DOCUMENT.
Besides, in this embodiment, multiple insulating support pillars 113 are disposed in the capacitor staircase region 100b and penetrate through the dielectric layer 108, the stacked structure 106 and the bottom conductive layer 104. The support pillars 113 may have the same or similar scheme as the c pillar structures 112. The width of the support pillars 113 may be less than the width of the pillar structures 112. The support pillars 113 may have the same height. In this embodiment, two support pillars 113 constitute a support pillar group, and are located beside the corresponding conductive pillar 110a or the conductive pillar 110b. From the top view, the conductive pillars 110a connected to the first group of the conductive layers 106b and the conductive pillars 110a connected to the second group of the conductive layers 106b are in a staggered arrangement, and the conductive pillar 110b connected to the bottom conductive layer 104 and the adjacent conductive pillar 110a connected to the lowermost conductive layers 106b are in a staggered arrangement, so these support pillar groups are also in a staggered arrangement in the capacitor staircase region 100b.

In this embodiment, as shown in FIG. 1B, the bottom conductive layer 104 and the stacked structure 106 have an annular trench TR. The annular trench TR penetrates through the bottom conductive layer 104 and the stacked structure 106 and surrounds the stacked structure 106 in the capacitor array region 100a and the capacitor staircase region 100b, so that the bottom conductive layer 104 in the capacitor structure 10 is electrically insulated from the bottom conductive layer 104 outside the annular trench TR (e.g., the bottom conductive layer 104 in the memory region). In this way, the capacitor structure 10 can be guaranteed to have a stable capacitance without external electrical influence. For example, parasitic capacitance can be avoided.

DATASET ENTRIES.
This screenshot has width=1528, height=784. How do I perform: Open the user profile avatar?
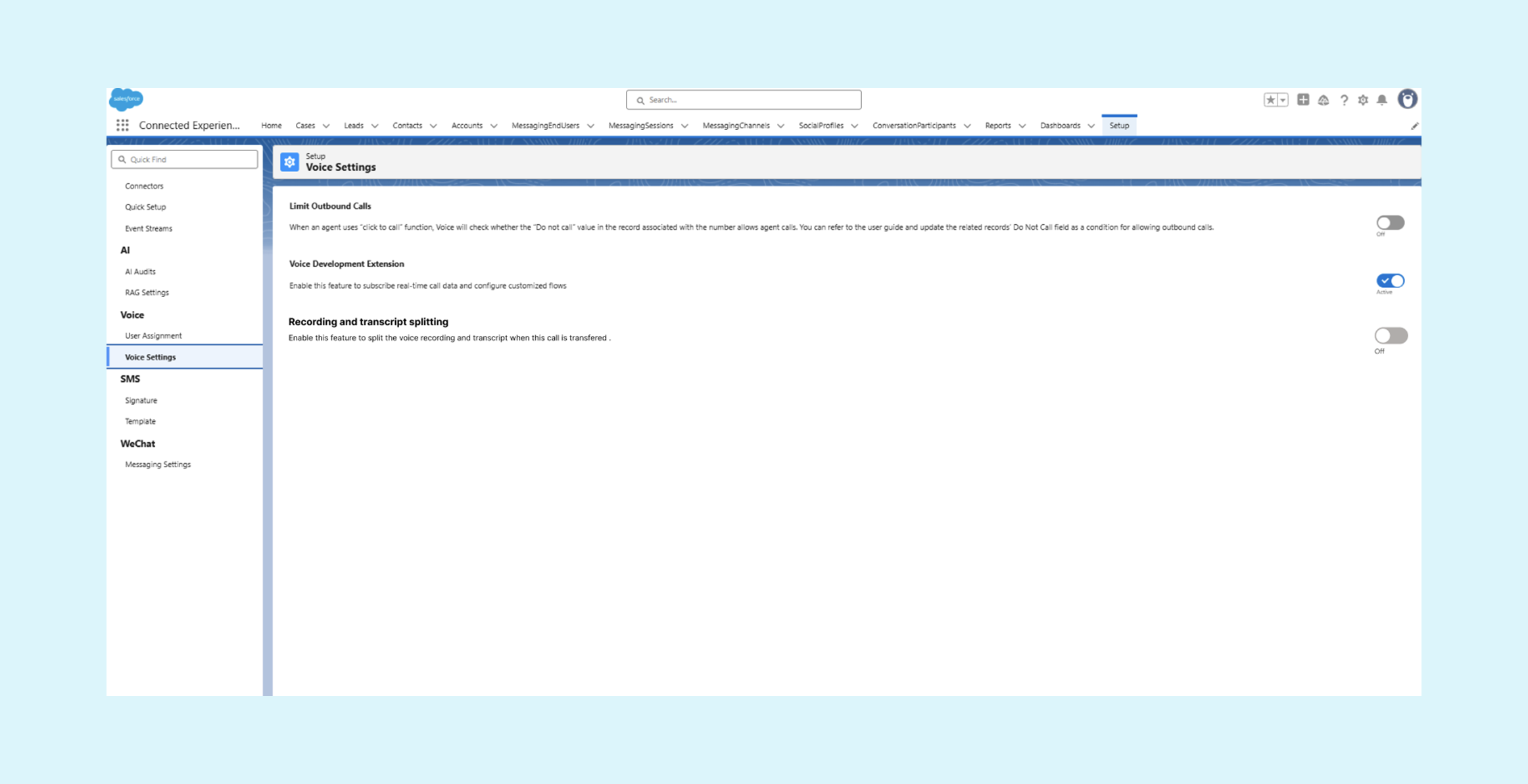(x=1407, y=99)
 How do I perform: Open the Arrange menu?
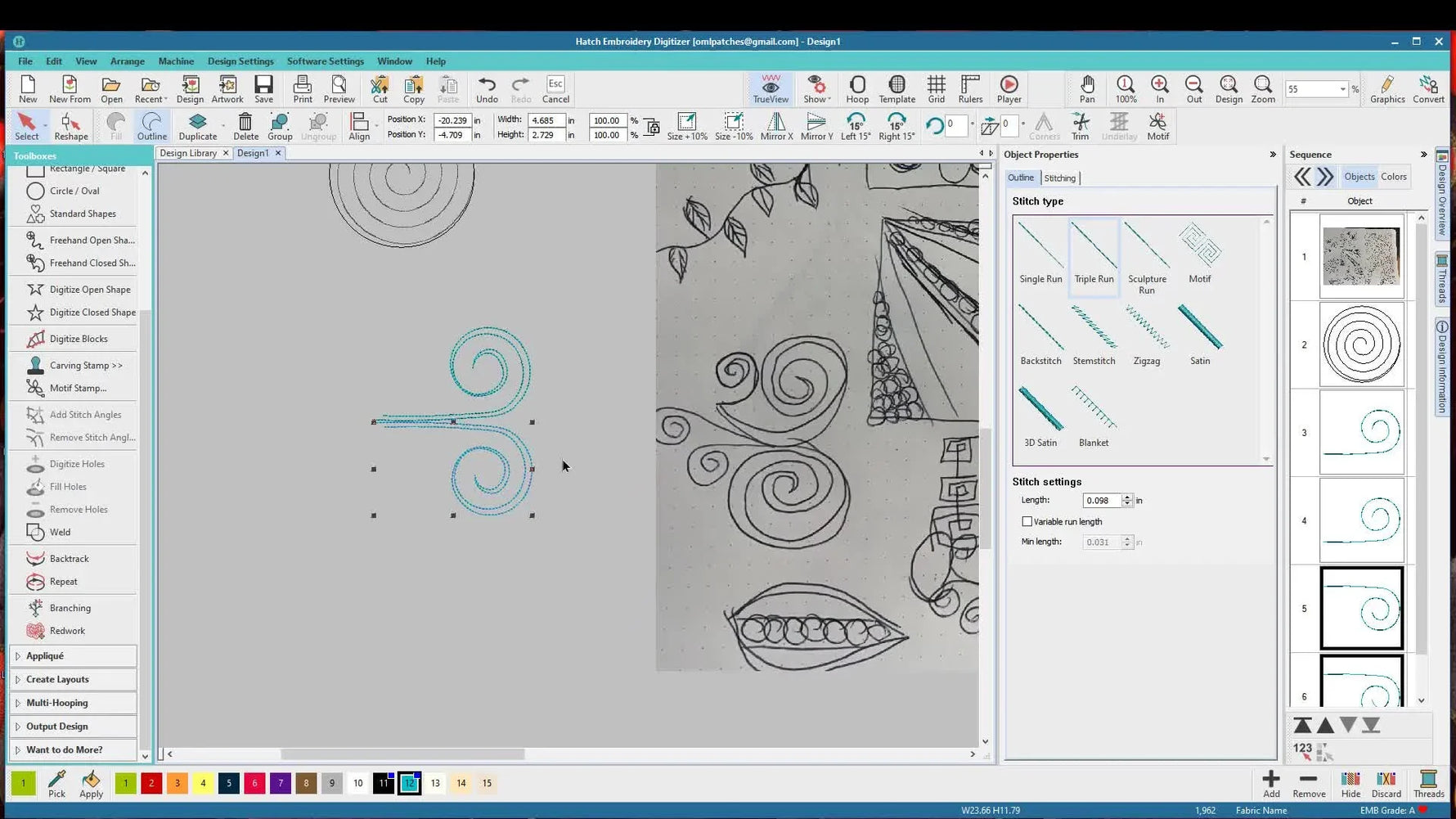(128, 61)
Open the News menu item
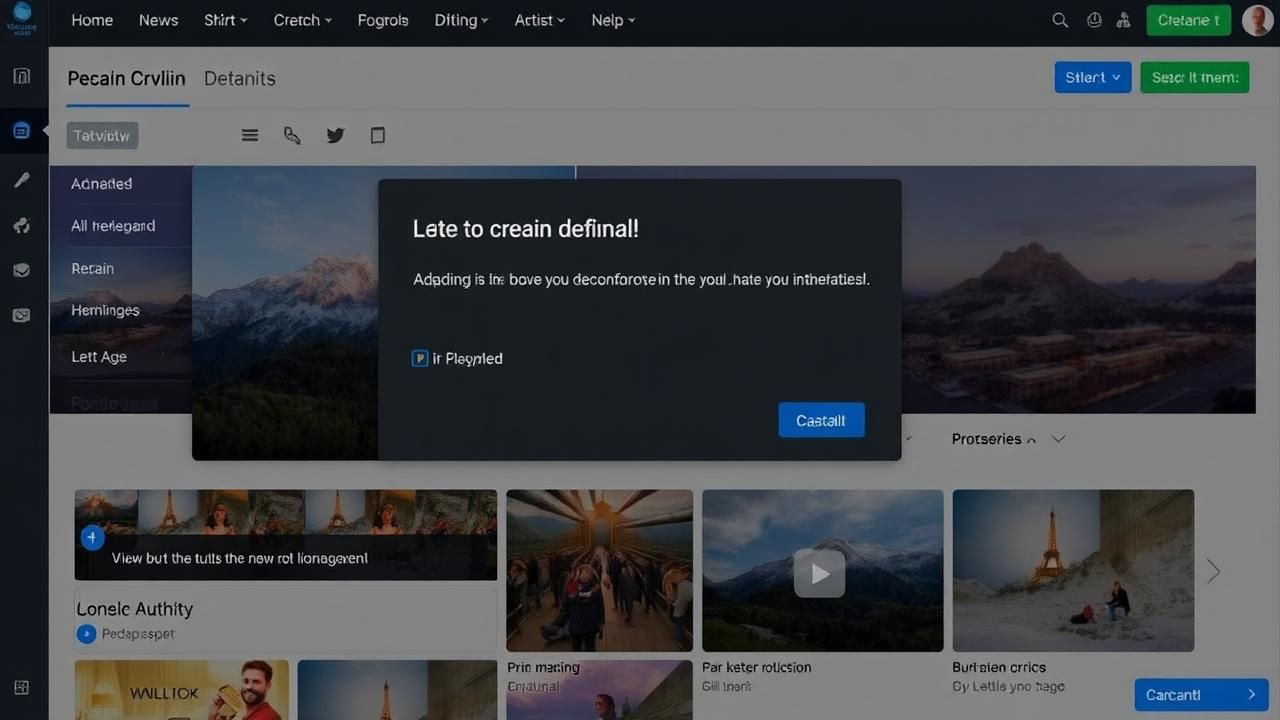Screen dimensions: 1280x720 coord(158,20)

TASK REQUIREMENTS.
**a.** Retype the capacitor passage between "In this embodiment, as" and "can be avoided.", inclusive.
**b.** According to the capacitor passage, how many support pillars make up a support pillar group?
The entries have nothing to do with the capacitor passage.

THE REPLIES.
**a.**
In this embodiment, as shown in FIG. 1B, the bottom conductive layer 104 and the stacked structure 106 have an annular trench TR. The annular trench TR penetrates through the bottom conductive layer 104 and the stacked structure 106 and surrounds the stacked structure 106 in the capacitor array region 100a and the capacitor staircase region 100b, so that the bottom conductive layer 104 in the capacitor structure 10 is electrically insulated from the bottom conductive layer 104 outside the annular trench TR (e.g., the bottom conductive layer 104 in the memory region). In this way, the capacitor structure 10 can be guaranteed to have a stable capacitance without external electrical influence. For example, parasitic capacitance can be avoided.

**b.** Two support pillars.